I was building agentic workflows for my CRM — Otter.ai recordings → Clay enrichment → CRM updates — and got tired of LLM-generated pipelines silently doing the wrong thing. A pipeline that "worked" was pushing contacts without validating email format, making API calls I didn't authorize, and failing silently when field names didn't match between steps.
The problem isn't that LLMs write bad code. It's that there's no contract between what you asked for and what runs. Structured outputs solve format. Guardrails AI solves content safety. Temporal solves execution. Nobody checks whether the workflow itself makes sense as a pipeline.
So I built a verification layer. The LLM outputs a workflow AST via structured outputs. Before anything executes, the engine type-checks data flow across steps, validates schemas at boundaries, and requires every side effect (API calls, DB writes, webhooks) to be explicitly declared. You get a manifest — "this workflow READs from Salesforce and WRITEs to HubSpot" — that a compliance system can review without reading code.
~800 lines of Python, zero deps beyond Pydantic, MIT licensed. Would especially love feedback from folks building agentic systems in production — the schema library for domain-specific patterns is the most obvious area for contributions.
ConvertlyAI•1h ago
I love this approach to verification. I literally just launched my own AI formatting engine yesterday, and the hardest part wasn't the generation—it was building strict system-level guardrails to stop the model from outputting generic fluff words and breaking my slide formatting. Are you doing this pre-execution verification purely through secondary prompt checks, or are you running it through a separate smaller model first?
jaredwaxman•1h ago
Thanks! We're doing pre-execution verification through static analysis of the workflow AST — no secondary model involved. The verifier runs deterministically against declared effects and type constraints, so it catches issues before anything executes. Curious about your approach — are your guardrails rule-based or are you using a classifier?
jaredwaxman•1h ago
The problem isn't that LLMs write bad code. It's that there's no contract between what you asked for and what runs. Structured outputs solve format. Guardrails AI solves content safety. Temporal solves execution. Nobody checks whether the workflow itself makes sense as a pipeline.

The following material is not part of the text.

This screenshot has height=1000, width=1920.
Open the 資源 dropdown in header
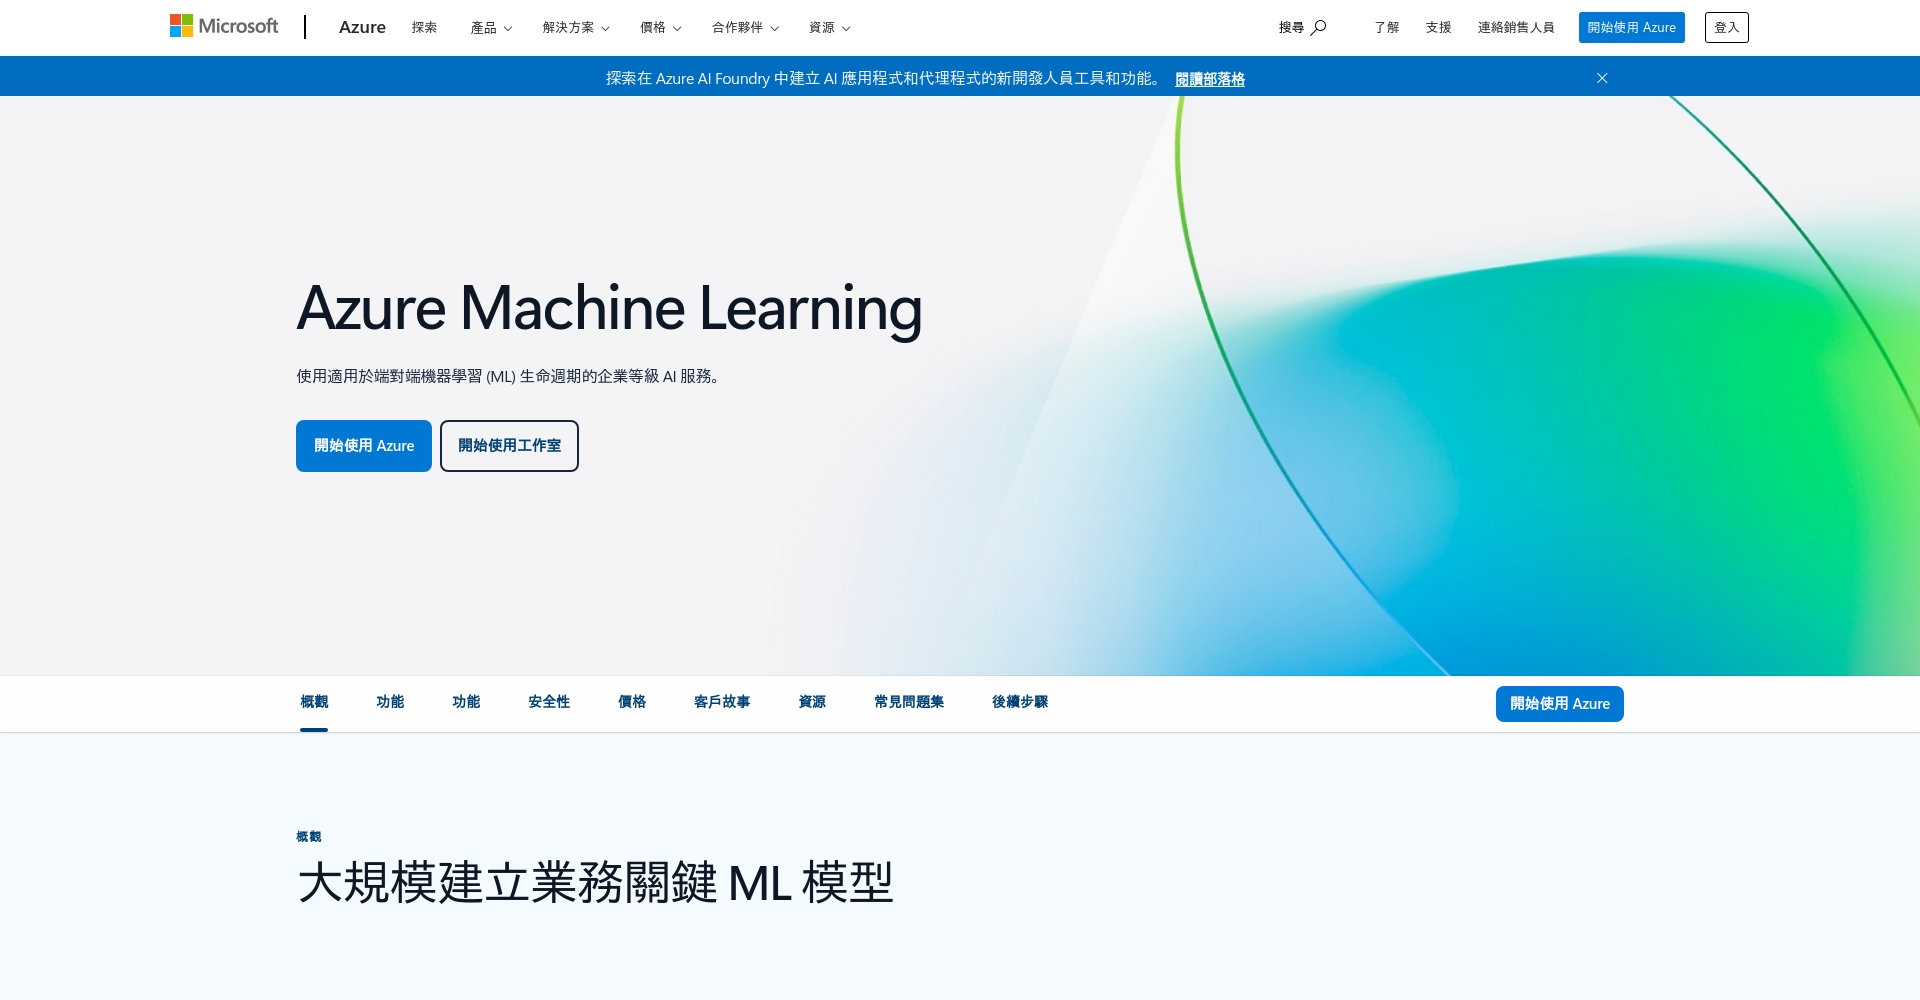click(x=829, y=28)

So I built a verification layer. The LLM outputs a workflow AST via structured outputs. Before anything executes, the engine type-checks data flow across steps, validates schemas at boundaries, and requires every side effect (API calls, DB writes, webhooks) to be explicitly declared. You get a manifest — "this workflow READs from Salesforce and WRITEs to HubSpot" — that a compliance system can review without reading code.
~800 lines of Python, zero deps beyond Pydantic, MIT licensed. Would especially love feedback from folks building agentic systems in production — the schema library for domain-specific patterns is the most obvious area for contributions.